Task description:
Each record below has to be printed verbatim.
Input records below:
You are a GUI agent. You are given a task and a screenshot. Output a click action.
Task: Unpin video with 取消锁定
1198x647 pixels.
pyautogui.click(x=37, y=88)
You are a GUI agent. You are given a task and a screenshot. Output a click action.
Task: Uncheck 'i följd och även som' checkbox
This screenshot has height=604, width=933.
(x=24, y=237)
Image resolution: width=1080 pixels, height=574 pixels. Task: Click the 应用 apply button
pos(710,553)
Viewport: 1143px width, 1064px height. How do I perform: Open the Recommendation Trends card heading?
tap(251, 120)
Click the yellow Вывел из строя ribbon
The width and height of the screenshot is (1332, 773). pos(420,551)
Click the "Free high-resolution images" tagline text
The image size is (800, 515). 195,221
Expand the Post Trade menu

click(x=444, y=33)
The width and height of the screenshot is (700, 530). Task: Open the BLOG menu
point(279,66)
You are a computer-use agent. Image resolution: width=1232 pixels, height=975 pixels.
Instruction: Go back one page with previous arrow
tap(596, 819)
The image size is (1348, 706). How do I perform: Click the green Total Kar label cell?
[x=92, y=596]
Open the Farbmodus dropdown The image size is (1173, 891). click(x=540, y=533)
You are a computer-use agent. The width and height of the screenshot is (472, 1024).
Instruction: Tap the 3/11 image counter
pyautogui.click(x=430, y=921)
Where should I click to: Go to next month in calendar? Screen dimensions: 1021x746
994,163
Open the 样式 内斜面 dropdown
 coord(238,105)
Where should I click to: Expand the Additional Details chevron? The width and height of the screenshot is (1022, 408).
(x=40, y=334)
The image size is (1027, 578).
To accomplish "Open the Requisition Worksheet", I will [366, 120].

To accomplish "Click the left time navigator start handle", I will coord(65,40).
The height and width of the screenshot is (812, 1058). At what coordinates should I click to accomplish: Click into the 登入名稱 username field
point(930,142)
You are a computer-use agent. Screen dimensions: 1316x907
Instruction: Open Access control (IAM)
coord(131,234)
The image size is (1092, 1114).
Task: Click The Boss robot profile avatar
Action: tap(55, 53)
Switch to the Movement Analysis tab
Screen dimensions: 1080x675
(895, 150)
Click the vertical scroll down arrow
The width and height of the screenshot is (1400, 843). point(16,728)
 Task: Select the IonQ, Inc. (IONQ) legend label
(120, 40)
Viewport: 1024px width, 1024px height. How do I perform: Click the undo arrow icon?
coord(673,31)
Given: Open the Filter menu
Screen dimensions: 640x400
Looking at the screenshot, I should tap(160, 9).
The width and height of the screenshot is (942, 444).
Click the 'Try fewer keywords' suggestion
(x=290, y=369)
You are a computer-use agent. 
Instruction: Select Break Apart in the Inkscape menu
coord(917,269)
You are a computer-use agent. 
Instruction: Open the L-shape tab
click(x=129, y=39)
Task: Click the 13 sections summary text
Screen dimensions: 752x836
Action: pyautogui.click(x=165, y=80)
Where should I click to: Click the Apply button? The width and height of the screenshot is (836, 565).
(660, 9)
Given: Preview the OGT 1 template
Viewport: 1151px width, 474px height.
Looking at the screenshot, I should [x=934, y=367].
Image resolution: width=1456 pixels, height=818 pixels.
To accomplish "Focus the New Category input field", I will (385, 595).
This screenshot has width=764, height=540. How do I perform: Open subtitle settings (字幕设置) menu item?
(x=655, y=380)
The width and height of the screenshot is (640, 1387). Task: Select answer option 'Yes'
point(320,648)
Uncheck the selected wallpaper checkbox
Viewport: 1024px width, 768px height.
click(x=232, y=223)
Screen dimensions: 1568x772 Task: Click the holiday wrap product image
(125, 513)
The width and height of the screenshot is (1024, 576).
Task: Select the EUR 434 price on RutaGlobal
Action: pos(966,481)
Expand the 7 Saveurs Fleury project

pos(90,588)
End of Input records.
Solution to the problem:
You are a GUI agent. You are given a task and a screenshot. Output a click action.
Task: Unpin video with 取消锁定
1198x647 pixels.
pyautogui.click(x=37, y=88)
You are a GUI agent. You are given a task and a screenshot. Output a click action.
Task: Uncheck 'i följd och även som' checkbox
This screenshot has height=604, width=933.
(x=24, y=237)
Image resolution: width=1080 pixels, height=574 pixels. Task: Click the 应用 apply button
pos(710,553)
Viewport: 1143px width, 1064px height. How do I perform: Open the Recommendation Trends card heading?
tap(251, 120)
Click the yellow Вывел из строя ribbon
The width and height of the screenshot is (1332, 773). pos(420,551)
Click the "Free high-resolution images" tagline text
The image size is (800, 515). 195,221
Expand the Post Trade menu

click(x=444, y=33)
The width and height of the screenshot is (700, 530). Task: Open the BLOG menu
point(279,66)
You are a computer-use agent. Image resolution: width=1232 pixels, height=975 pixels.
Instruction: Go back one page with previous arrow
tap(596, 819)
The image size is (1348, 706). How do I perform: Click the green Total Kar label cell?
[x=92, y=596]
Open the Farbmodus dropdown The image size is (1173, 891). click(x=540, y=533)
You are a computer-use agent. The width and height of the screenshot is (472, 1024).
Instruction: Tap the 3/11 image counter
pyautogui.click(x=430, y=921)
Where should I click to: Go to next month in calendar? Screen dimensions: 1021x746
994,163
Open the 样式 内斜面 dropdown
 coord(238,105)
Where should I click to: Expand the Additional Details chevron? The width and height of the screenshot is (1022, 408).
(x=40, y=334)
The image size is (1027, 578).
To accomplish "Open the Requisition Worksheet", I will [366, 120].

To accomplish "Click the left time navigator start handle", I will coord(65,40).
The height and width of the screenshot is (812, 1058). At what coordinates should I click to accomplish: Click into the 登入名稱 username field
point(930,142)
You are a computer-use agent. Screen dimensions: 1316x907
Instruction: Open Access control (IAM)
coord(131,234)
The image size is (1092, 1114).
Task: Click The Boss robot profile avatar
Action: tap(55, 53)
Switch to the Movement Analysis tab
Screen dimensions: 1080x675
(895, 150)
Click the vertical scroll down arrow
The width and height of the screenshot is (1400, 843). point(16,728)
 Task: Select the IonQ, Inc. (IONQ) legend label
(120, 40)
Viewport: 1024px width, 1024px height. How do I perform: Click the undo arrow icon?
coord(673,31)
Given: Open the Filter menu
Screen dimensions: 640x400
Looking at the screenshot, I should tap(160, 9).
The width and height of the screenshot is (942, 444).
Click the 'Try fewer keywords' suggestion
(x=290, y=369)
You are a computer-use agent. 
Instruction: Select Break Apart in the Inkscape menu
coord(917,269)
You are a computer-use agent. 
Instruction: Open the L-shape tab
click(x=129, y=39)
Task: Click the 13 sections summary text
Screen dimensions: 752x836
Action: pyautogui.click(x=165, y=80)
Where should I click to: Click the Apply button? The width and height of the screenshot is (836, 565).
(660, 9)
Given: Preview the OGT 1 template
Viewport: 1151px width, 474px height.
Looking at the screenshot, I should [x=934, y=367].
Image resolution: width=1456 pixels, height=818 pixels.
To accomplish "Focus the New Category input field", I will (385, 595).
This screenshot has width=764, height=540. How do I perform: Open subtitle settings (字幕设置) menu item?
(x=655, y=380)
The width and height of the screenshot is (640, 1387). Task: Select answer option 'Yes'
point(320,648)
Uncheck the selected wallpaper checkbox
Viewport: 1024px width, 768px height.
click(x=232, y=223)
Screen dimensions: 1568x772 Task: Click the holiday wrap product image
(125, 513)
The width and height of the screenshot is (1024, 576).
Task: Select the EUR 434 price on RutaGlobal
Action: pos(966,481)
Expand the 7 Saveurs Fleury project

pos(90,588)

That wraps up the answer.